[Stored data entries]

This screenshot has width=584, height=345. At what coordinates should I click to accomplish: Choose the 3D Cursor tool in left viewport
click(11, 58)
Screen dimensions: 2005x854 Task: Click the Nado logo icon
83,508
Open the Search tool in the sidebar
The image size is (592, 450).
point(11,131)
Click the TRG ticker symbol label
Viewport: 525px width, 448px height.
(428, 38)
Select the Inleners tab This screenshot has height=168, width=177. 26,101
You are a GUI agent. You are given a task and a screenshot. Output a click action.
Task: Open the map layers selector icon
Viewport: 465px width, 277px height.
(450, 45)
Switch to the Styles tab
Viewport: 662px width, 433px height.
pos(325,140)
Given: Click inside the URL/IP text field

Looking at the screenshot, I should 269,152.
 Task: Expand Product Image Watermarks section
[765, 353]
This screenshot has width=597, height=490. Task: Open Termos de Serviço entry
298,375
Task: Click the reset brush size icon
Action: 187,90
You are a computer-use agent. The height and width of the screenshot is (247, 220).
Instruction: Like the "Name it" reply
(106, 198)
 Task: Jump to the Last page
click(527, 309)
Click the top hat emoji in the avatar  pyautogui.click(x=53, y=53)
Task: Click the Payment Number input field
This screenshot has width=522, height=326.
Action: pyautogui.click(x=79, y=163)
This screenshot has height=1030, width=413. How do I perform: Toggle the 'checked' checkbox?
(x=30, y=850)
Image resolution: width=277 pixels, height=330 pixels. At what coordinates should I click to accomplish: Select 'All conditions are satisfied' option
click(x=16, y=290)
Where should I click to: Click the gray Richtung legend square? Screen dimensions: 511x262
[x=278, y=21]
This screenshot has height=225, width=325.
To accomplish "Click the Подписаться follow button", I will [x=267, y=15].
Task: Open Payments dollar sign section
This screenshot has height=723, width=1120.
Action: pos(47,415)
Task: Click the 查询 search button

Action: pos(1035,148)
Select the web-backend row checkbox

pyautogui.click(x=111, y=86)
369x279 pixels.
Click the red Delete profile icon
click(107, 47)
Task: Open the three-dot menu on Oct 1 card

Problem to solve:
The expected result is an exact transcription of the lines from the one containing "369x279 pixels." through the end of the records above; please include both ends.

Answer:
369x279 pixels.
Click the red Delete profile icon
click(107, 47)
Task: Open the three-dot menu on Oct 1 card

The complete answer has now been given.